12 hours ago, suliman said:

Have healing use a secondary character resource (like "spirit") which can be harder to restore so magical healing during travels is limited.

Darkest Dungeon solved the problem by having two types of health. Mental health and Physical health. It's a lot like you mentioned here. So maybe call it something more common like "morale" and see if you can expand on what games like Darkest Dungeon is doing. Lots of room for improvement on this system.

Another way old games worked was with money. The traveler needed money to do things but could only obtain money from towns. A more strict wealth system with drains as the player explore, travel fees and the like, and the only means of money near inns and towns.

Edit: The Warded Man (Peter V. Brett) has this thing where people are stuck in towns, because only in these locations are they protected from the monsters.

Something like that will allow for a mana bar, that the player uses to ward against attacks and to use in combat. If the player can only refill by staying in the wards of others, it could serve as a similar mechanic in a fantasy type game.

You can always change the cost for the healing to be shared by other (usually more important) skills.

The player should have the thought of "should I use my resource for healing or can I survive the next engagement with the health I got?".

 

For example you can have healing cost items looted from monsters that the player can sell for a lot of money if they bring them back to town.

The amount of healing would depend on the value of the item which would make every loot be a potential healing item.

If the item heals 30% of the unit health but would otherwise sell for enough to hire 3-5 new units, the player will use these sparingly.

Of course using Golden statues or non-organic matter might be not suited for healing.

Instead you could use biological components like monster parts (tails, wings, intestines, etc.) you looted from wild animals.

Or cloth and medicine found from humanoid enemies.

 

Another idea would be to have your healer receive a penalty for healing.

This would lead to either less healing or less combat effectiveness for the healer.

Or he could use his own health to boost others (e.g. spend 1 point of health to heal 3 points of damage on another unit (except healers)).

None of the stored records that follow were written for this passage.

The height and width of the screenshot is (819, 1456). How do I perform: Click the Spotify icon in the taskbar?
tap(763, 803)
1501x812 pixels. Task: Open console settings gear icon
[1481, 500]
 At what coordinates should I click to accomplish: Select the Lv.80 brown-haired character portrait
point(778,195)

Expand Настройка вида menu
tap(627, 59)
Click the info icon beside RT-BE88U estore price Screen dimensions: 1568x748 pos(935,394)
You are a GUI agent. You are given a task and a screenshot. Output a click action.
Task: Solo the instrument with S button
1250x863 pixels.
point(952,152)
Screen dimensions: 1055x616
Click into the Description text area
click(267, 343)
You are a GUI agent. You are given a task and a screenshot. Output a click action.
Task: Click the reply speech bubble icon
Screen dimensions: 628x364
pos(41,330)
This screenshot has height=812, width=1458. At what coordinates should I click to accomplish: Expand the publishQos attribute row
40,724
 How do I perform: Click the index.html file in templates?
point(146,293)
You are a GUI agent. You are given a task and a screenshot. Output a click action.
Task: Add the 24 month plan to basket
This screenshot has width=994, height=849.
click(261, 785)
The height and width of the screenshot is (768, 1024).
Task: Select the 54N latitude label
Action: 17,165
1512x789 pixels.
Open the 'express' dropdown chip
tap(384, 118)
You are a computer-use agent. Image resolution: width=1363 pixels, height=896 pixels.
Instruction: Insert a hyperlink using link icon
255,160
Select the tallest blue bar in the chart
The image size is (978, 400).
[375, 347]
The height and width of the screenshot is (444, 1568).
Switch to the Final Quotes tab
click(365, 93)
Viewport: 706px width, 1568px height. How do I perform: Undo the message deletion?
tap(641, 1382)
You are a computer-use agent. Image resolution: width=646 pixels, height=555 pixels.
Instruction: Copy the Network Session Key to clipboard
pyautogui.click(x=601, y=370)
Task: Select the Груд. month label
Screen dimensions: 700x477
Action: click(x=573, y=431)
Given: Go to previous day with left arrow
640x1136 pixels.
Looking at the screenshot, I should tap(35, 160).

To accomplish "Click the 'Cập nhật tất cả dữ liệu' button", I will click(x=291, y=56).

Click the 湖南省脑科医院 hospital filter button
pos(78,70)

That would make the player treat healers and healing as a limited resource and he would have to focus more on protecting his healers to keep their health high for future healing.

 

Many games limit healing to infight only (Darkest Dungeon is the best example).

This leads to players provoking an easy fight just to heal their troops.

I never liked this kind of healing restriction, but having an out-of-fight healing would make many dungeons too easy.

Good input!

Yeah I agree the infight-only healing in Darkest dungeons was very strange. You would prolong fights just to spam heals. But your healers couldn't heal during calm episodes with no enemies around. It felt pretty unnatural.

Im leaning towards having only temporary damage mitigation (such as magic shields) and have actual restoring of hitpoints only during resting and healing items (which are very limited). It makes the game more of a survival game which suits my design.